No alto das montanhas da Guatemala, trancado numa casa de um único cômodo onde passa dia e noite sobre uma cama, Luis Alberto Jiménez tem uma grave lesão cerebral e nenhuma idéia da batalha que se desenrola em torno de sua história na distante Flórida. Jiménez, de 35 anos, representa a colisão entre dois sistemas americanos repletos de falhas: imigração e saúde. A reportagem é de Deborah Sontag e publicada pelos jornais New York Times, O Globo e El País, 04-08-2008.
Há oito anos, ele era um imigrante ilegal nos EUA e trabalhava como jardineiro na Flórida, quando foi vítima de um grave acidente de carro provocado por um americano embriagado.
Um hospital local salvou sua vida, mas, sem conseguir vaga em algum centro de reabilitação que recebesse o paciente sem seguro, manteve o imigrante sob sua guarda por anos, a um custo total de US$ 1,5 milhão.

• **DADOS EXTRAÍDOS**:
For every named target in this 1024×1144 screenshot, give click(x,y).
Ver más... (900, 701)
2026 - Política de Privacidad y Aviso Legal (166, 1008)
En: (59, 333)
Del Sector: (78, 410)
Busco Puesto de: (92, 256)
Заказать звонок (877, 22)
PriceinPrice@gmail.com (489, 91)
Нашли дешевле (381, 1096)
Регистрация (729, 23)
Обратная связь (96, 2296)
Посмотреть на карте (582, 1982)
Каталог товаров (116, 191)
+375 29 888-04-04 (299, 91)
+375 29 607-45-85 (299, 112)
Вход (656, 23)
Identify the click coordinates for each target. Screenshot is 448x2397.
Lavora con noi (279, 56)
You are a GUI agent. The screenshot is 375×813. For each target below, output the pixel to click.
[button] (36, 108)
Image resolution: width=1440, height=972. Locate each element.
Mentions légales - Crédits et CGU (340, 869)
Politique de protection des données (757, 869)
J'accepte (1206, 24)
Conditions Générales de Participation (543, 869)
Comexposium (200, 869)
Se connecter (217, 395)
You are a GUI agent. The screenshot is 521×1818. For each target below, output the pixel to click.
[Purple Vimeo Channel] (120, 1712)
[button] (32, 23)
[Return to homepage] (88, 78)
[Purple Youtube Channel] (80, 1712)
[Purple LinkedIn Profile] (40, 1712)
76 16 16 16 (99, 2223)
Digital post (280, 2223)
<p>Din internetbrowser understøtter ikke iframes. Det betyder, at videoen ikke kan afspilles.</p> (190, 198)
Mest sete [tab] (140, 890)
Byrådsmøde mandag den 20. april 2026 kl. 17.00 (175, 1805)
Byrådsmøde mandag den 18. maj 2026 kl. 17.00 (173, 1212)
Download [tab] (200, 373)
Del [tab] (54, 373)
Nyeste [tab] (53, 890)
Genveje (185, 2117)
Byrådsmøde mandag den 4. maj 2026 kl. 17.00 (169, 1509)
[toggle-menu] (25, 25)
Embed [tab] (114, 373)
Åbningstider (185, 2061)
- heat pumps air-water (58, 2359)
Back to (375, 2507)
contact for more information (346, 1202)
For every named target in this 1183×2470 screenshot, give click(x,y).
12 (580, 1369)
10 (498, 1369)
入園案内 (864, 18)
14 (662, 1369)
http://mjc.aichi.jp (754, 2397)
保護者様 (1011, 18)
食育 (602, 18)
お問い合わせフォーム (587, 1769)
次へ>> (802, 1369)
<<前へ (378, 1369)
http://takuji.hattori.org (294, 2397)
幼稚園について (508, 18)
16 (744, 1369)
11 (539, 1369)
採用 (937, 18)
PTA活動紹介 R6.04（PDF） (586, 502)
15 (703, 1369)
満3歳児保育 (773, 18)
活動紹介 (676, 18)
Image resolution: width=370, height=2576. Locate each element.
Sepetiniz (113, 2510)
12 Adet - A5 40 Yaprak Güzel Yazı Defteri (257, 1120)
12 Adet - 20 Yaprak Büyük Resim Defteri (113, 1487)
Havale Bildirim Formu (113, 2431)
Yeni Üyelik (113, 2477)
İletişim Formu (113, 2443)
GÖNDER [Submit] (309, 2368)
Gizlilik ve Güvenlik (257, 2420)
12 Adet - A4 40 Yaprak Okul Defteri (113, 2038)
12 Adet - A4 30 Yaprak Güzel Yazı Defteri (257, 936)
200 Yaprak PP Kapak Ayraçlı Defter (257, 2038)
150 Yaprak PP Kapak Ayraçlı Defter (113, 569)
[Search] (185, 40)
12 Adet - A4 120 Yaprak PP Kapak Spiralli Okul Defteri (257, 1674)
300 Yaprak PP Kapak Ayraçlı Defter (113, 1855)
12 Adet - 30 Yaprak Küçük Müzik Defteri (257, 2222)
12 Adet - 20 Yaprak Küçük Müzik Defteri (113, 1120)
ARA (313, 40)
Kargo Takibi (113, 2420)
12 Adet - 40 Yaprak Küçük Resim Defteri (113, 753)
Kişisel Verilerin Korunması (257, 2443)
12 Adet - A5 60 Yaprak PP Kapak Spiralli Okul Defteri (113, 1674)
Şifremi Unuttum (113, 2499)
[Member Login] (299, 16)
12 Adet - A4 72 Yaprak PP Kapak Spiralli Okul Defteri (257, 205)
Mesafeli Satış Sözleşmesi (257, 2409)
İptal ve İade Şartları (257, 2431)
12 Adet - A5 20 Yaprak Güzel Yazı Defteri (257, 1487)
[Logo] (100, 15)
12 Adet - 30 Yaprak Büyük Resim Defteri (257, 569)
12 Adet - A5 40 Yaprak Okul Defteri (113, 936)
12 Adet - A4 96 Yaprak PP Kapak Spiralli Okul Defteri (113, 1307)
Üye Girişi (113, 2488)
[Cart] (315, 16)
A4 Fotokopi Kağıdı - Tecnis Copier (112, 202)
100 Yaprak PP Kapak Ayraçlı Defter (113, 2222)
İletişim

• **ENUNCIADO 1**:
Responda com base na reportagem sobre Luis Alberto Jiménez:
(a) Que idade tem Jiménez?
(b) Em que ele trabalhava na Flórida?
(c) Quanto custou, no total, mantê-lo no hospital?
• **ENUNCIADO 2**: Prossiga a reportagem sobre o imigrante Luis Alberto Jiménez a partir do ponto em que ela termina.
As linhas não têm relação com o texto.

• **RESPOSTA 1**:
(a) Ele tem 35 anos.
(b) Ele trabalhava como jardineiro.
(c) O custo total foi de US$ 1,5 milhão.

• **RESPOSTA 2**:
O que aconteceu em seguida deu origem à batalha legal com repercussões por todo o país: Jiménez foi deportado — não pelo governo, mas pelo próprio hospital, o Martin Memorial, que alugou uma ambulância aérea por US$ 30 mil e o mandou de volta a seu país.
O caso de Jiménez acabou revelando ao público uma prática pouco conhecida, mas aparentemente disseminada nos EUA. Muitos hospitais estão tomando para si a tarefa de repatriar imigrantes porque não conseguem vagas para interná-los sem seguro médico.
O sistema de saúde americano não cobre internações longas para imigrantes ilegais, criando um dilema para os hospitais, que são obrigados por lei a encontrar assistência para pacientes que necessitem de cuidados pós-hospitalares. Não há números oficiais, mas alguns hospitais chegam a repatriar 96 imigrantes por ano.
“A repatriação é uma sentença de morte para muitos”
As autoridades de imigração não exercem papel algum nessas repatriações.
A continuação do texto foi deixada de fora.